Need to see the detail, but I think Rachel Reeves has grounds to be cross. The in-year funding pressures do genuinely appear to be greater than could be discerned from outside. The £9bn contingency ‘reserve’ has seemingly been spent several times over. It’s a mess.
OBR launches inquiry into whether Treasury gave it misleading information about cost of Tory spending plans
The Office for Budget Responsibility seems to be backing up Rachel Reeves’ claim that the last government was not open about the cost of the measures it was committed to. Richard Hughes, the OBR’s chair, has announced that he has set up an inquiry into the accuracy of the figures the OBR was given.
In a letter to the Treasury committee explaining the move, Hughes says:
In my testimony before the Treasury committee and other parliamentary committees, I have expressed my concerns about the transparency and credibility of the existing arrangements within government for forecasting, planning, and controlling the 40 per cent of public expenditure within DEL [departmental expenditure limit]. In our semi-annual EFO [economic and fiscal outlook] reports (including the March 2024 EFO) and in our August 2023 working paper on the OBR’s forecast performance, the OBR has highlighted potential overspending against the DEL plans set by the Treasury as one of the most significant risks to the fiscal outlook.
The document published today by HM Treasury entitled Fixing the foundations: Public spending audit 2024-25 identifies £21.9 billion in net pressures on the DEL budgets set by the Treasury for the current financial year 2024-25. We were made aware of the extent of these pressures at a meeting with the Treasury last week. The Treasury document also sets out its plans for further managing down these pressures over the remainder of the financial year. If a significant fraction of these pressures is ultimately accommodated through higher DEL spending in 2024-25, this would constitute one of the largest year-ahead overspends against DEL forecasts outside of the pandemic years.
Given the seriousness of this issue, I have initiated a review into the preparation of the DEL forecast in the March 2024 EFO. The review will assess the adequacy of the information and assurances provided to the OBR by the Treasury regarding departmental spending and report to Baroness Sarah Hogg, chair of the OBR’s Oversight Board, and Dame Susan Rice, chair of the OBR’s Risk Committee.
This is drafted in OBR jargon, but the message is a strong one; Hughes is suggesting the OBR was mislead by the Treasury about the true cost of the Tories’ spending plans.
Hughes has expressed his concerns about the accuracy of Treasury future spending figures in the past.

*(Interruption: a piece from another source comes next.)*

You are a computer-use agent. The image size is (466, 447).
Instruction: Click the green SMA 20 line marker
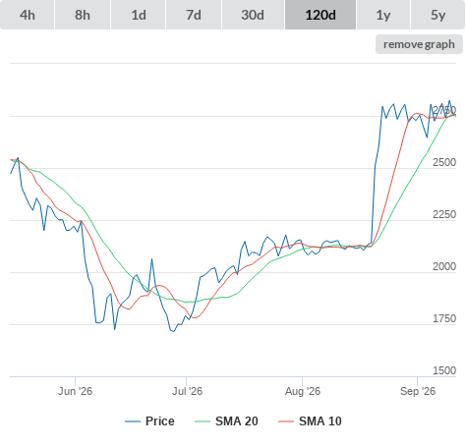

In January he told the Treasury committee they were worse than a work of fiction because “someone’s bothered to write a work of fiction, whereas the government hasn’t even bothered to write down what its departmental spending plans are underpinning the plans for public services”.
In the Commons a few minutes ago Rachel Reeves said this letter was “incredibly serious”. In response to a question from Labour’s Mark Ferguson, Reeves said the letter “can leave no one in this chamber under any doubt about the seriousness of the situation”.
I have updated some of the earlier posts with with longer, direct quotes from Rachel Reeves’ statement. You may need to refresh the page to get them to appear.
Here is Peter Walker’s story on the Reeves announcement.
What Treasury says about how it will save £5.5bn this year, and £8bn next year, to fill £22bn shortfall left by Tories
And here is an extract from the Treasury report explaining how the government will save £5.5bn in 2024-25 and £8.1bn in 2025-26 to address this shortfall.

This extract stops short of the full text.